Selected extract:
The strength of our method is its ability to infer TF complexes from ChIP-seq data with a high positive predictive value. Various computational studies have addressed the issue of cooperative TF binding (41
). However, previous methods are not targeted at inferring the presence of TF complexes from ChIP-seq data sets, instead of aiming to extract motif associations from unfocused genomic sequence data (43
). SpaMo is developed specifically to harness the power and resolution provided by ChIP-seq data, and yields information specific to the input transcription factor and tissue in which ChIP-seq was carried out.
Motif enrichment analysis (MEA) has previously been applied to ChIP-seq data to identify TFs that co-regulate gene expression with the TF of interest (45
). MEA assesses whether individual motifs occur more frequently than expected by chance in the input DNA sequences (4
). When MEA is applied to ChIP-seq data, enrichment of motifs other than the ChIP-ed motif does not necessarily imply the presence of a physical TF complex since the definition of enrichment does not require any particular spatial relationship between the ChIP-ed motif and the secondary motif. In contrast, we focus our analysis on a primary motif that is known to be relevant to the TF (e.g. the motif for the TF's DBD), and we assess whether individual secondary motifs exhibit enriched spacing with respect to the primary motif. This approach specifically identifies TF complexes, which we have demonstrated by detecting known and high confidence novel TF complexes, using existing ChIP-seq data sets.
The mammalian two-hybrid (M2H) system was recently employed to detect protein–protein interactions between TFs, from a comprehensive set of human and mouse TFs (7
). This application of the M2H approach was subject to three limitations that are overcome by our method. First, M2H was employed to study direct interactions between TFs. Thus, a complex between two TFs that occur indirectly via a bridging protein will not be detected. For example, the authors do not report a complex between GATA-1 and SCL, presumably because GATA-1 and SCL interact indirectly, via LDB1 and E47 in the known GATA-1/SCL/E47/Ldb1 complex (12
). Our method is able to identify the complex between GATA-1 and SCL in both the human and mouse GATA-1 ChIP-seq data sets. Second, the M2H analysis measures binding between TFs without considering the role of DNA in stabilizing the interaction between the two TFs. For some TF complexes, the DNA may play a critical role in reducing the free energy of complex formation. Third, M2H can identify physical complexes, but cannot identify the genomic regions at which those complexes bind in vivo
. In contrast, SpaMo infers the likely genomic loci of complex formation, as it isolates the sequences containing the enriched motif spacing.

What to do:
Decide whether each statement agrees with the passage on inferring TF complexes, answering yes or no and quoting the deciding words. (a) The M2H system was used to study direct interactions between TFs. (b) Motif enrichment analysis requires a particular spatial relationship between the ChIP-ed motif and the secondary motif. (c) SpaMo identifies the GATA-1/SCL complex only in the mouse data set. Rely only on the text above.

Supplied data:
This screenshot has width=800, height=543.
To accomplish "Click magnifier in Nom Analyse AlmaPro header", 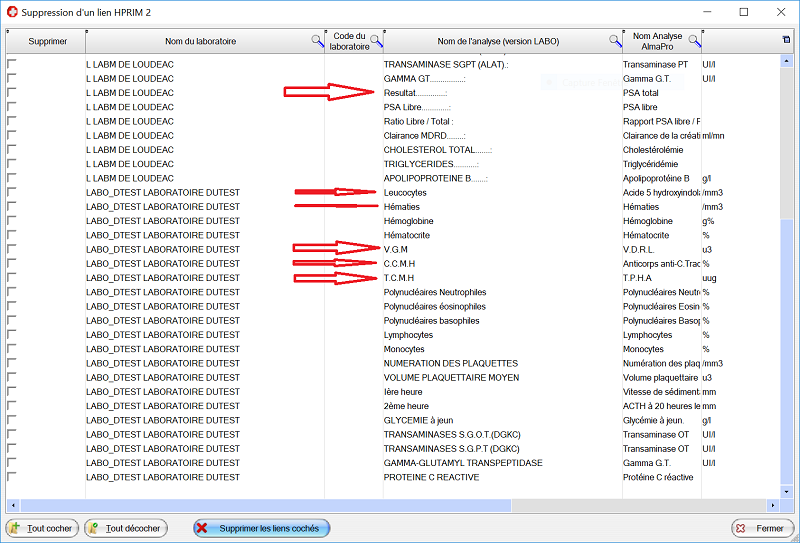I will 694,41.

Output of the exercise:
(a) Yes: "First, M2H was employed to study direct interactions between TFs."
(b) No: "the definition of enrichment does not require any particular spatial relationship between the ChIP-ed motif and the secondary motif."
(c) No: "Our method is able to identify the complex between GATA-1 and SCL in both the human and mouse GATA-1 ChIP-seq data sets."